### [Goal]
Please output the rows below as a JSON list of strings, starting at the line that contains "Given: Open 入金 deposit page in sidebar" and ending at the line that contains "Click the record number input field". Use one string per line, skip blank lines, and leave the pictures out.

### [Data supplied]
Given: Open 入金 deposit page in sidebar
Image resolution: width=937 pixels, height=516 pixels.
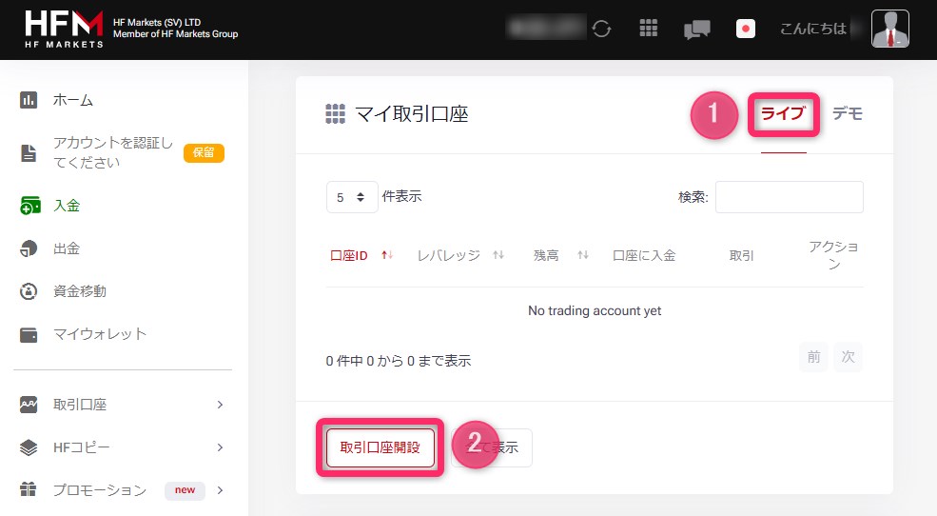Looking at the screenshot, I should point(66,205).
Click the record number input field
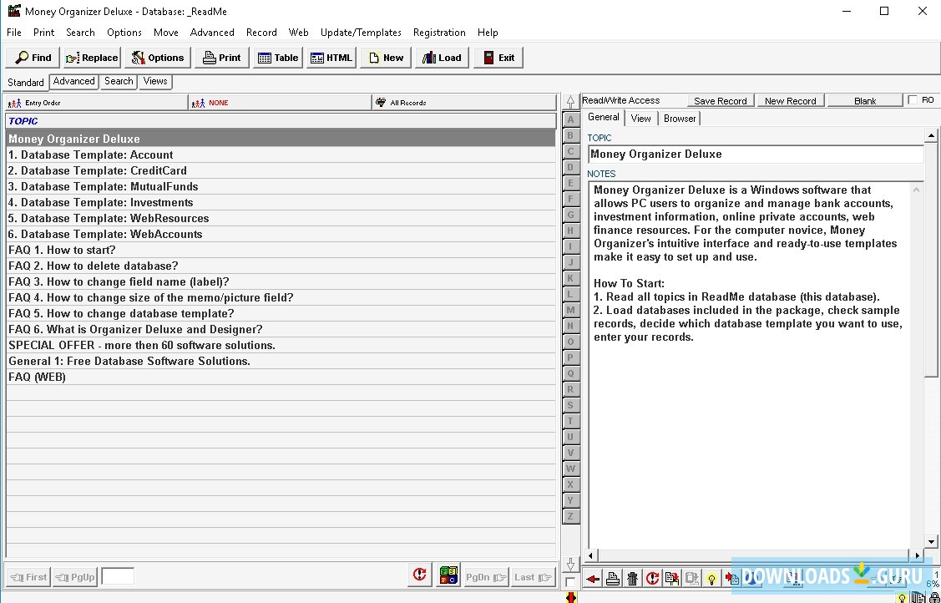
...
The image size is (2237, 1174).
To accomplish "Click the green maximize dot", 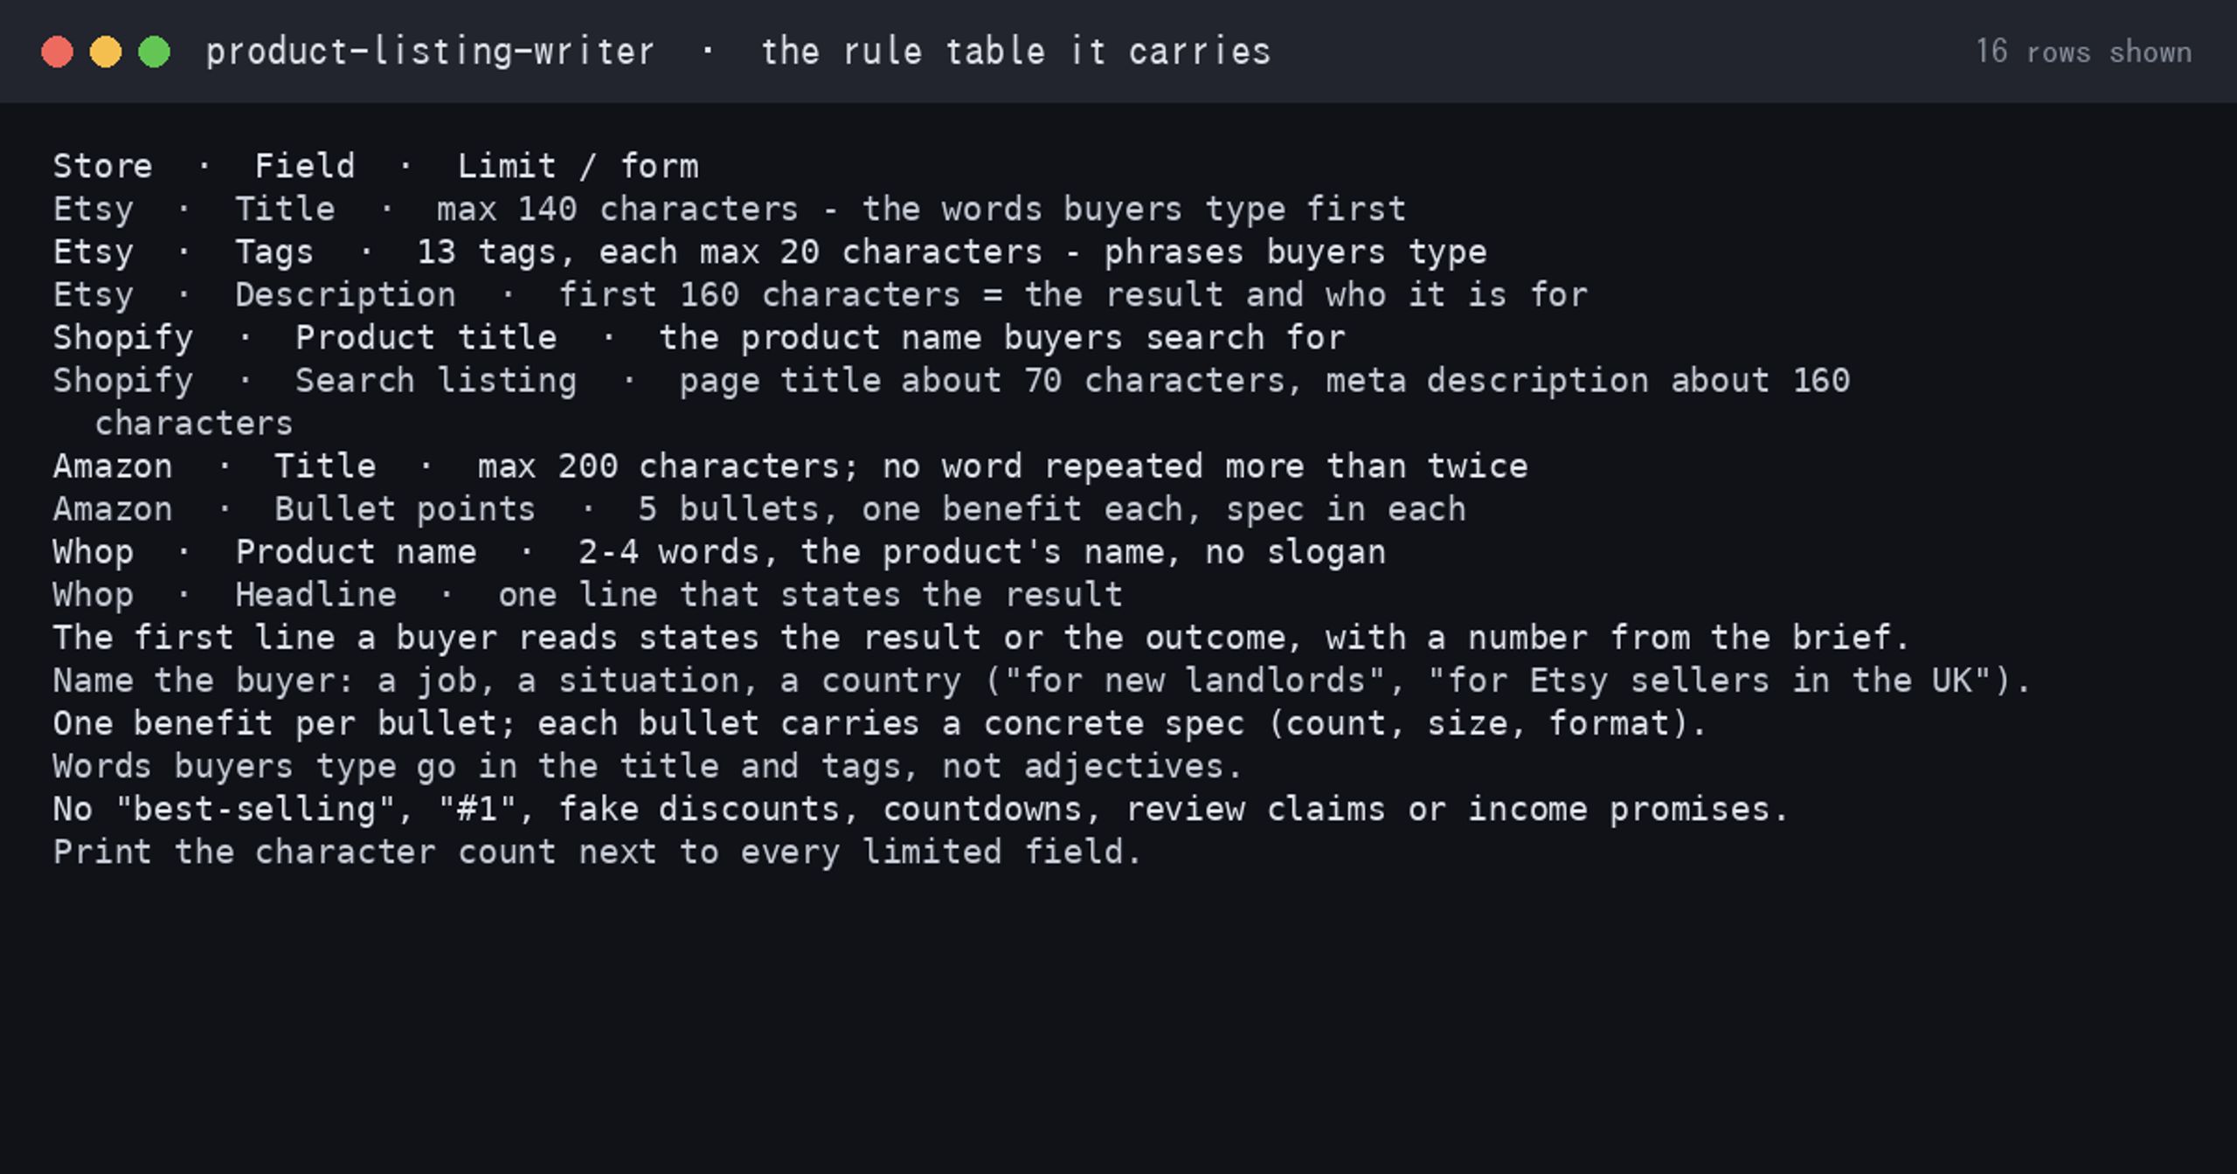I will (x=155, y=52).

### [Task answer]
[
  "Given: Open 入金 deposit page in sidebar",
  "Image resolution: width=937 pixels, height=516 pixels.",
  "Looking at the screenshot, I should point(66,205).",
  "Click the record number input field"
]